>>1571They already tried to do that. I think it is mostly pointless. I would like to compare it to the case of John von Neumann.
He was a hungarian-born dude famous for his work in compsci and to some extent maths around the world war 2 era. His work had way more impact on today's IT than anything GNU or open source, simply because he put his effort in much earlier. Almost all relevant hardware uses the Neumann architecture today. Yet, people call him John von Neumann. The family name might be of germanic origin, but the dude is hungarian so his name is Neumann János, end of story. If someone would like to argue that the germanic name requires the 'von', I ask why Nicolas Sarkozy isn't called Sárközy Miklós, because that family name is of hungarian origin.

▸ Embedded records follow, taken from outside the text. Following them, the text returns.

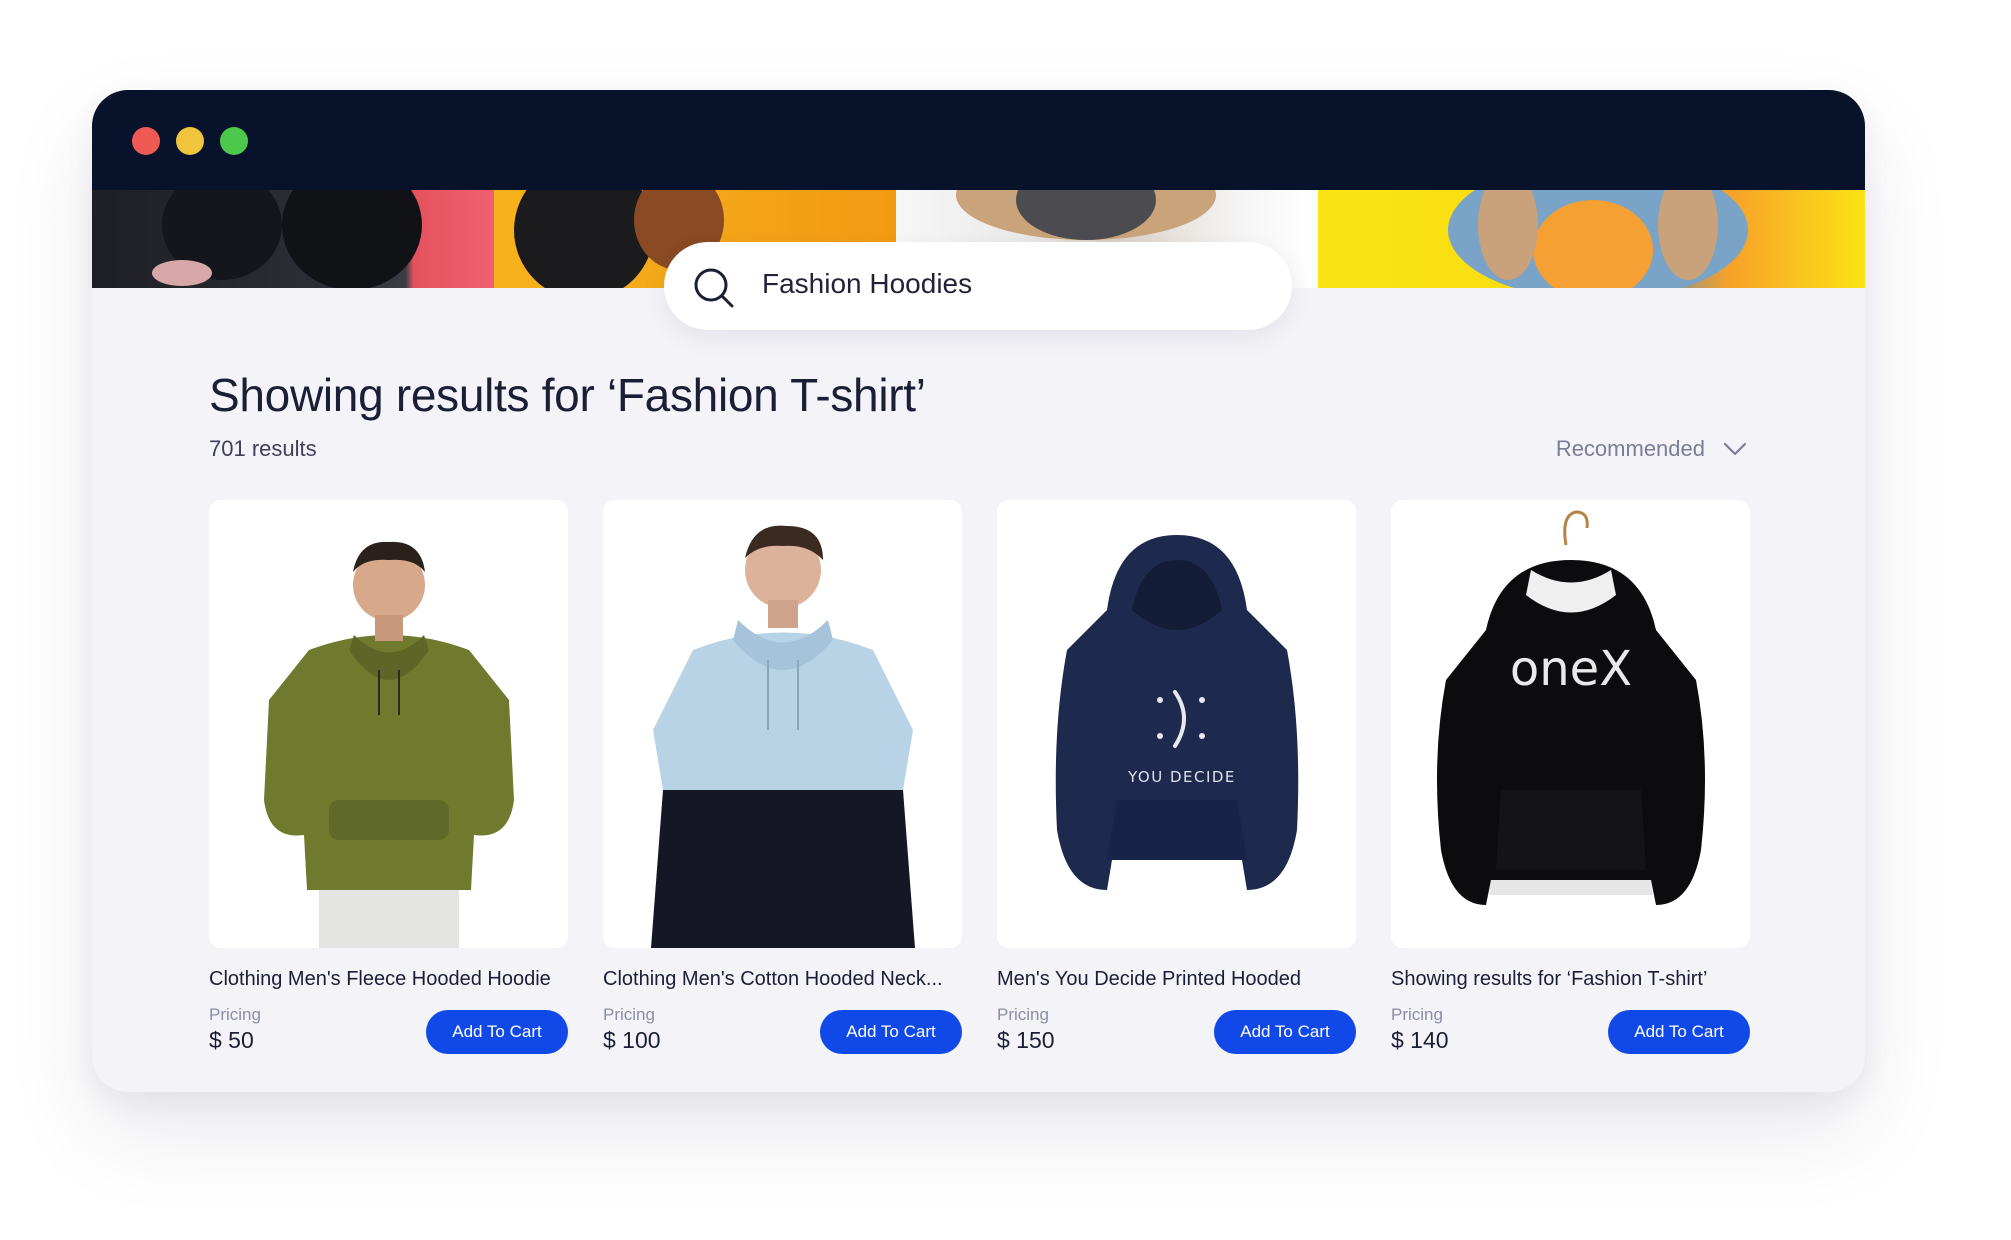 This screenshot has width=2011, height=1240. I want to click on product-price: $ 150, so click(1026, 1040).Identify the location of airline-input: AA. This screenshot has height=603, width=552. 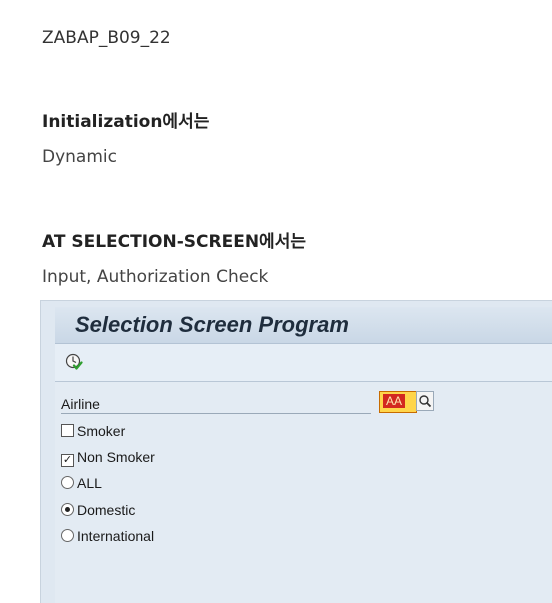
(398, 402). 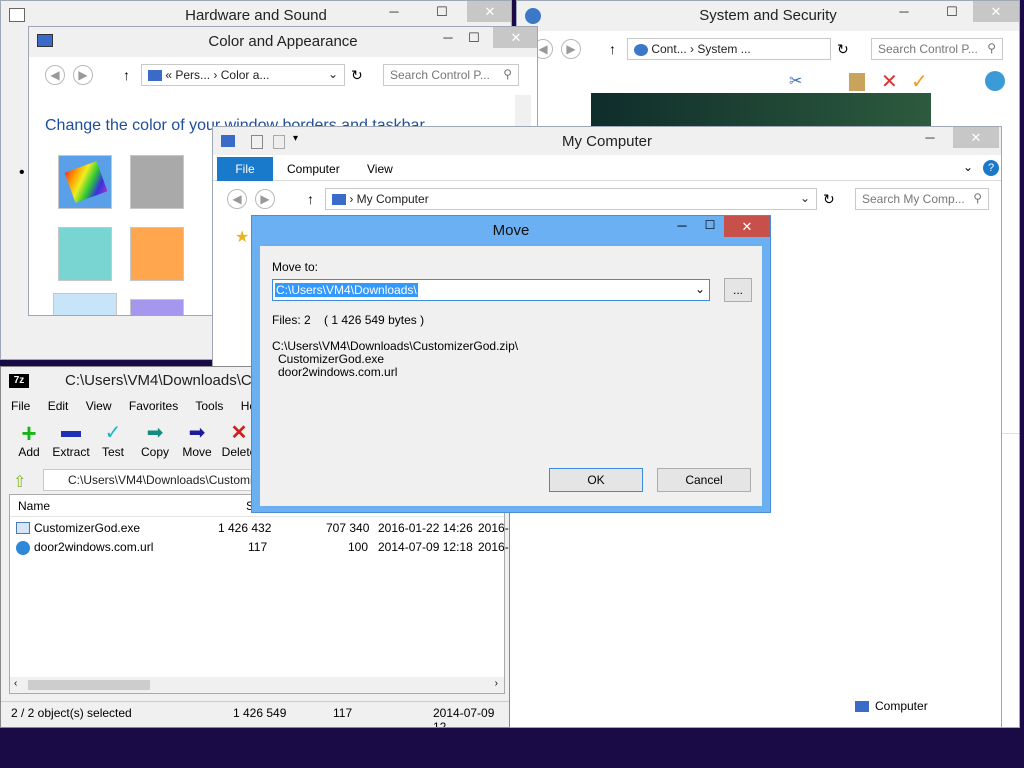 What do you see at coordinates (157, 254) in the screenshot?
I see `color-tile-orange` at bounding box center [157, 254].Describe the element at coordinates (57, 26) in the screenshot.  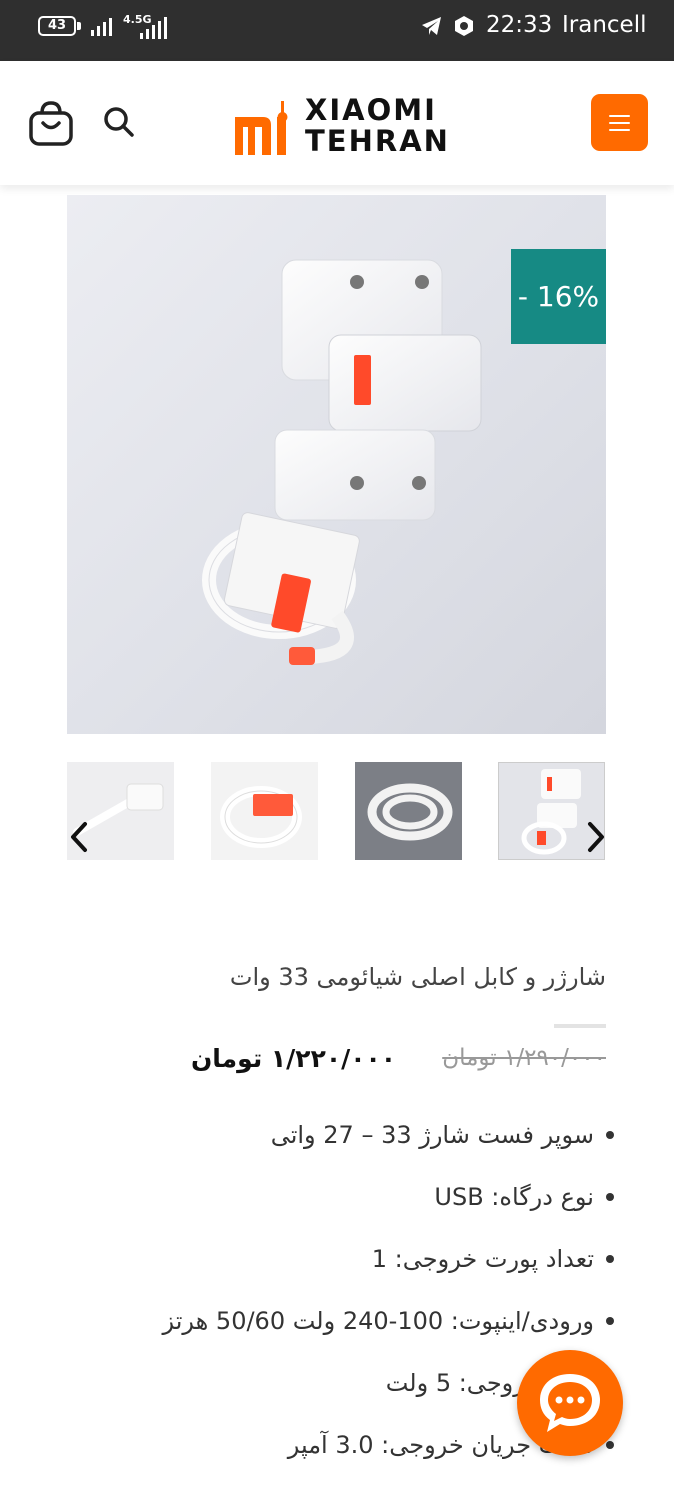
I see `battery-indicator: 43` at that location.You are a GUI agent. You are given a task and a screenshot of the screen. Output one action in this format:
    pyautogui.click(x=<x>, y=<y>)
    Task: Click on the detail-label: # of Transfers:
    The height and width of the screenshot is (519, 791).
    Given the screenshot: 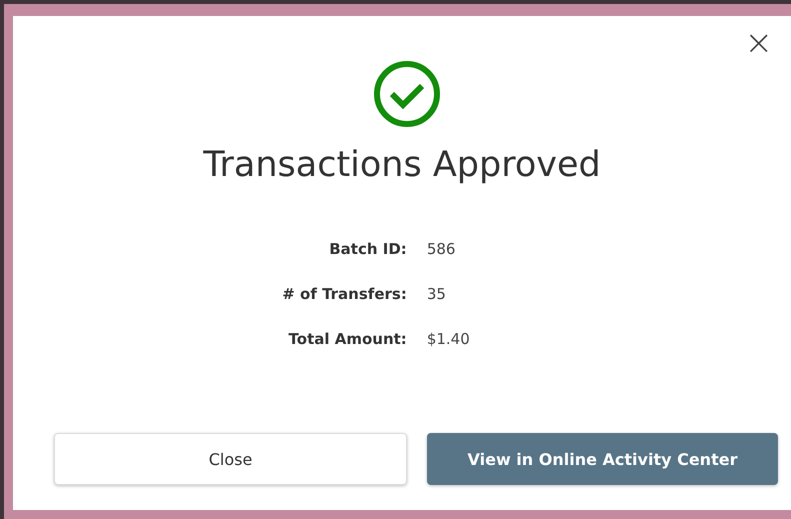 What is the action you would take?
    pyautogui.click(x=344, y=294)
    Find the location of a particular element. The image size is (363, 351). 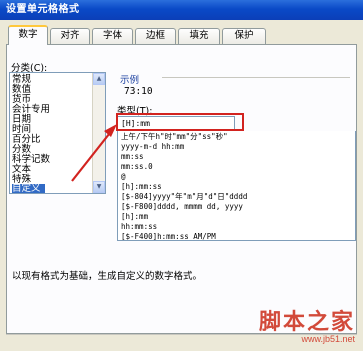

format-item: [$-F800]dddd, mmmm dd, yyyy is located at coordinates (182, 207).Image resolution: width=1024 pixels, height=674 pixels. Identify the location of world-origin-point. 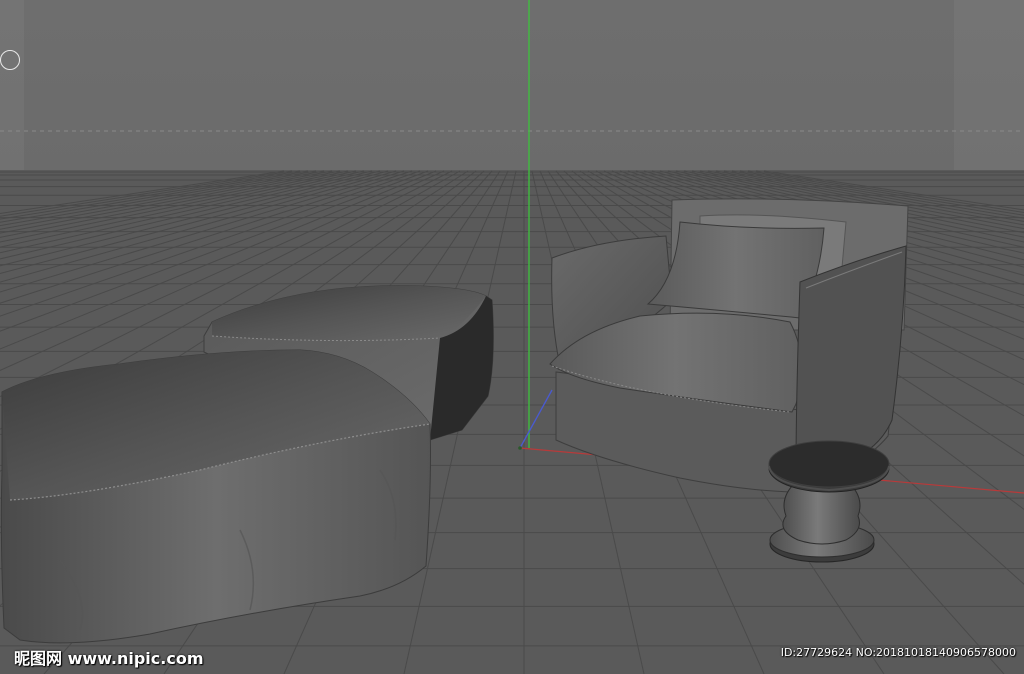
(520, 448).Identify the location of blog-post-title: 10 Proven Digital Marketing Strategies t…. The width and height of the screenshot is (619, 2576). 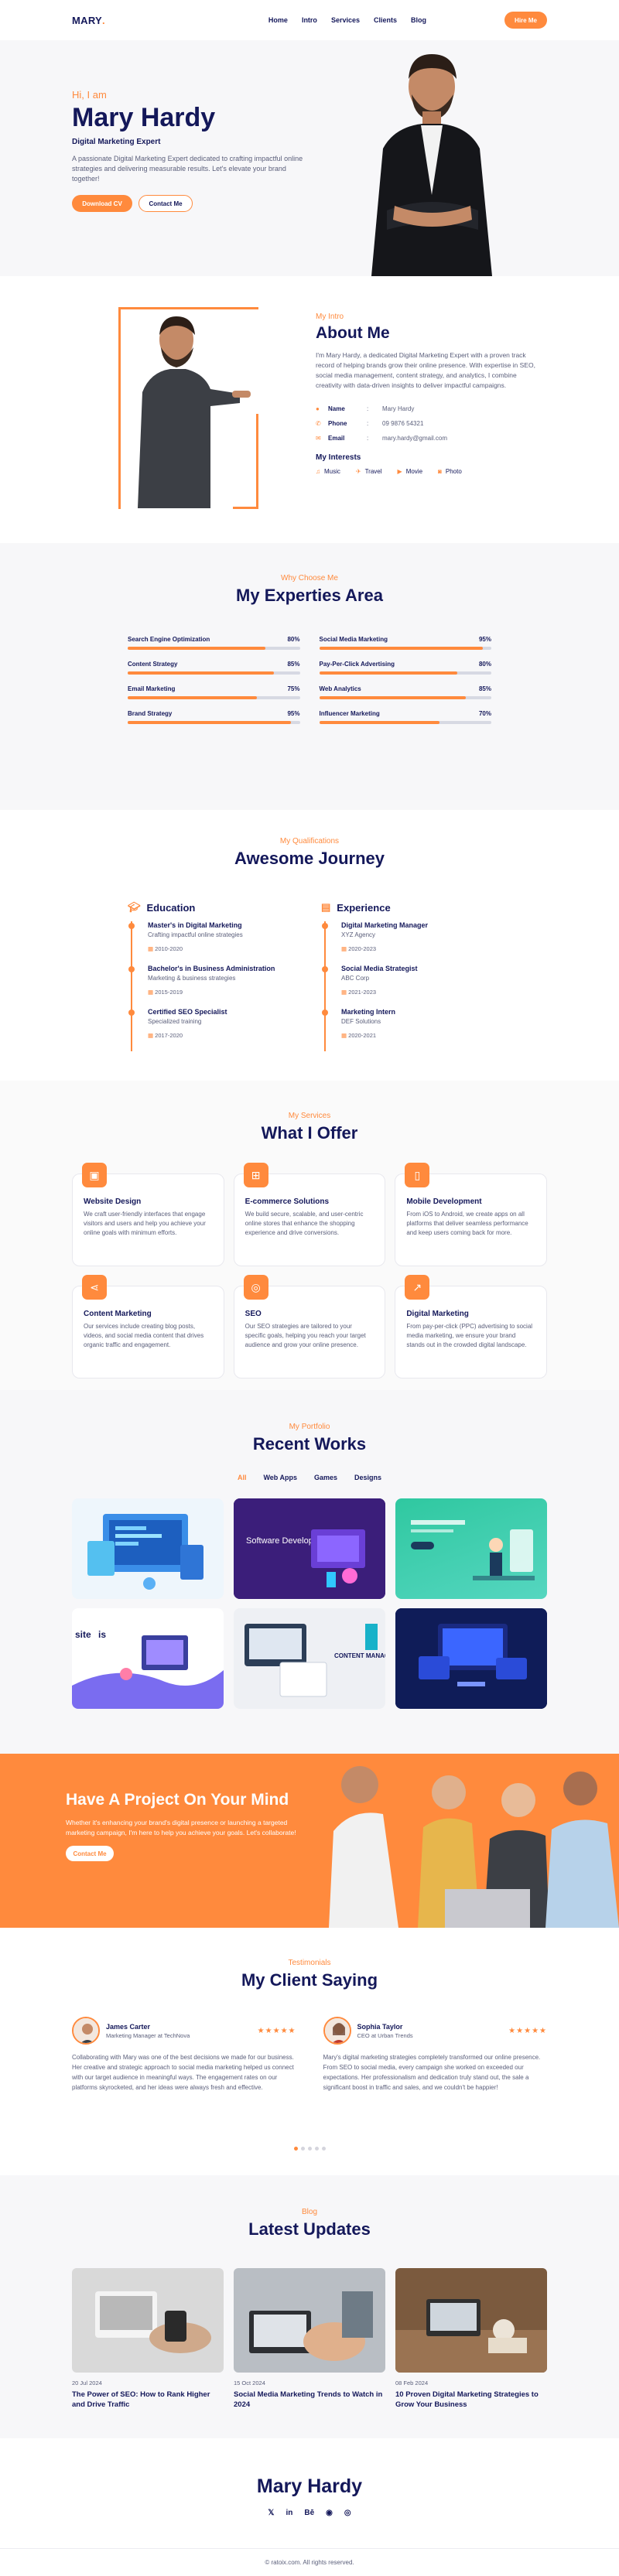
(471, 2400).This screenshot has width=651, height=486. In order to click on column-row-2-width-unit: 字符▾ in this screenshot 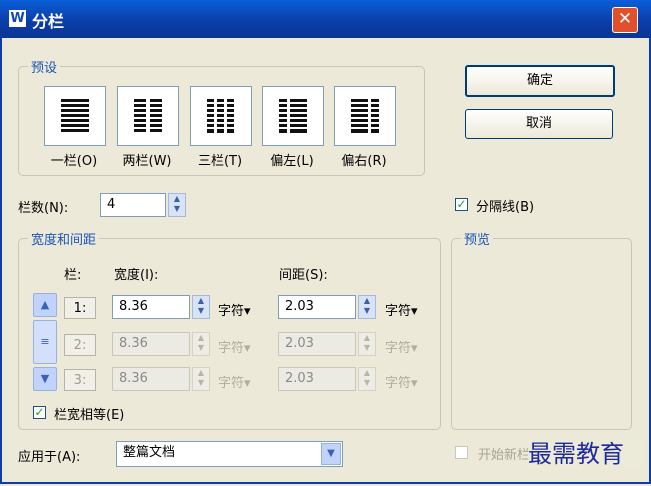, I will do `click(234, 348)`.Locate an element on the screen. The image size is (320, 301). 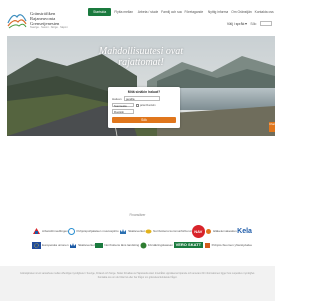
hero-title: Mahdollisuutesi ovat rajattomat! is located at coordinates (141, 57). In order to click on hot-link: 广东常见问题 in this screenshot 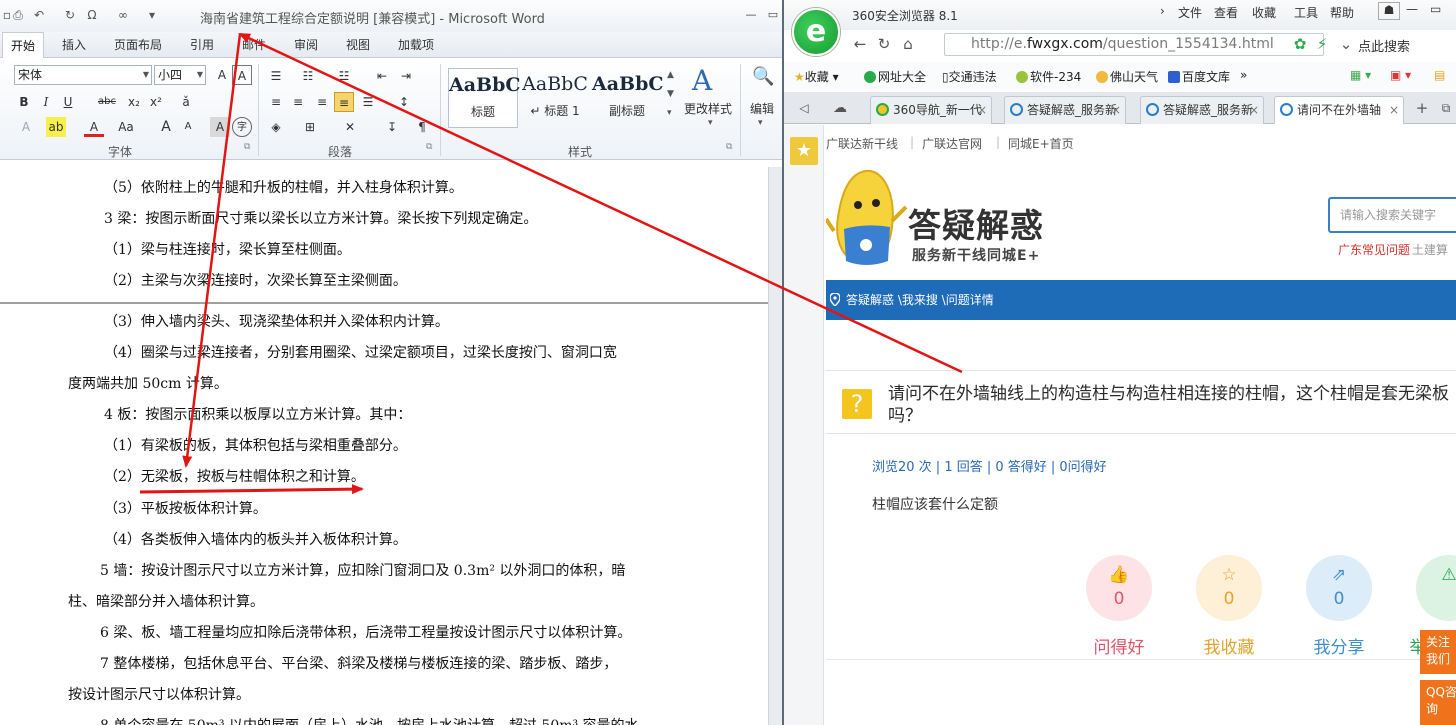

So, as you might already feel it, names don't really matter. The next argument against me could be that the free-free thing causes confusion. I believe this is irrelevant because the root cause of the confusion is a lack of interest. The vast majority of people, and even a huge portion of people working compsci don't give two fucks about it. The main exceptions being those who have to explain it over and over, and those who align themselves with free software in relation to their political ideology. Sure, I know, it's a part of everyone's everyday lives, the infrastructure runs on it… but so is carbon. I mean, where would we be without carbon molecules, or water? To most people, personally knowing the difference has little impact on their lives, and any serious impact is in the plane of "what if" scenarios.
There is little proof that a world where every layperson is clearly aware of the distinction between libre and free software is worth the effort of making it happen. Most people who believe there is a great world where this is the case know that this is just a minor detail about it, and put their efforts elsewhere.
If you ask me, I'm fine with free as in beer gnu software and John von Neumann (however much the latter annoys me).